## What is required
Your response must be an exact transcription of the lines from the one containing "Projects (823, 84)" through the final line of the data.

(Provided information begins)

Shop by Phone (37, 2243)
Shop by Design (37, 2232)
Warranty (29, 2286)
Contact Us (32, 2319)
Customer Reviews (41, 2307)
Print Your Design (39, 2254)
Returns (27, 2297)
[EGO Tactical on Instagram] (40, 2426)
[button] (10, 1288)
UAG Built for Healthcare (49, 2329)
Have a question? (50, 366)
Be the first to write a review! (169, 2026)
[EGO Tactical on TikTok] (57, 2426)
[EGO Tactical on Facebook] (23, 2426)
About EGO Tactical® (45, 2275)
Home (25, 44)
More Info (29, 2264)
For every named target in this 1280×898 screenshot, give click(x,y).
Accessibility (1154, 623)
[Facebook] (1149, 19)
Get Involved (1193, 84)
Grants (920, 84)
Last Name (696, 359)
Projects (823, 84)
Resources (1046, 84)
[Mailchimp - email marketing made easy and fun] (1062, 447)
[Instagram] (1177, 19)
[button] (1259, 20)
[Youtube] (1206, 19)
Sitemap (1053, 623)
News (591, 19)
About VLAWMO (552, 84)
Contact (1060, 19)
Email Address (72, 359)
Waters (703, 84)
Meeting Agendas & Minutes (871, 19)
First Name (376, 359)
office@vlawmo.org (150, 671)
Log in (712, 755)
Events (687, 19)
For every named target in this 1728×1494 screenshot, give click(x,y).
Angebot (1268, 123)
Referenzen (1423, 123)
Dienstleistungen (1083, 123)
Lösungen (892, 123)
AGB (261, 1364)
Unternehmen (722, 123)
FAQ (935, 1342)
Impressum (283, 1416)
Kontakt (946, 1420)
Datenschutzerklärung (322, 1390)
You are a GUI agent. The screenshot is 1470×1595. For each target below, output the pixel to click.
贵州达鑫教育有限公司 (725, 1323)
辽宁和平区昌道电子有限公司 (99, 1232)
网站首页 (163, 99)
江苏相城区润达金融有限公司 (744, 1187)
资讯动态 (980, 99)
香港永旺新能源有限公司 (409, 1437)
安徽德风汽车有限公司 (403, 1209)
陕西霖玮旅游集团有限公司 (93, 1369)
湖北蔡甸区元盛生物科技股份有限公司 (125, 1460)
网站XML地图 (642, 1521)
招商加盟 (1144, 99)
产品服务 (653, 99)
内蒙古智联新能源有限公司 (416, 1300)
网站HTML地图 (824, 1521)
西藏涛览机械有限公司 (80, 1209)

(Provided information ends)

## Task response
Projects (823, 84)
Resources (1046, 84)
[Mailchimp - email marketing made easy and fun] (1062, 447)
[Instagram] (1177, 19)
[button] (1259, 20)
[Youtube] (1206, 19)
Sitemap (1053, 623)
News (591, 19)
About VLAWMO (552, 84)
Contact (1060, 19)
Email Address (72, 359)
Waters (703, 84)
Meeting Agendas & Minutes (871, 19)
First Name (376, 359)
office@vlawmo.org (150, 671)
Log in (712, 755)
Events (687, 19)
For every named target in this 1728×1494 screenshot, give click(x,y).
Angebot (1268, 123)
Referenzen (1423, 123)
Dienstleistungen (1083, 123)
Lösungen (892, 123)
AGB (261, 1364)
Unternehmen (722, 123)
FAQ (935, 1342)
Impressum (283, 1416)
Kontakt (946, 1420)
Datenschutzerklärung (322, 1390)
You are a GUI agent. The screenshot is 1470×1595. For each target below, output the pixel to click.
贵州达鑫教育有限公司 (725, 1323)
辽宁和平区昌道电子有限公司 (99, 1232)
网站首页 (163, 99)
江苏相城区润达金融有限公司 (744, 1187)
资讯动态 (980, 99)
香港永旺新能源有限公司 (409, 1437)
安徽德风汽车有限公司 (403, 1209)
陕西霖玮旅游集团有限公司 (93, 1369)
湖北蔡甸区元盛生物科技股份有限公司 (125, 1460)
网站XML地图 (642, 1521)
招商加盟 (1144, 99)
产品服务 (653, 99)
内蒙古智联新能源有限公司 (416, 1300)
网站HTML地图 (824, 1521)
西藏涛览机械有限公司 (80, 1209)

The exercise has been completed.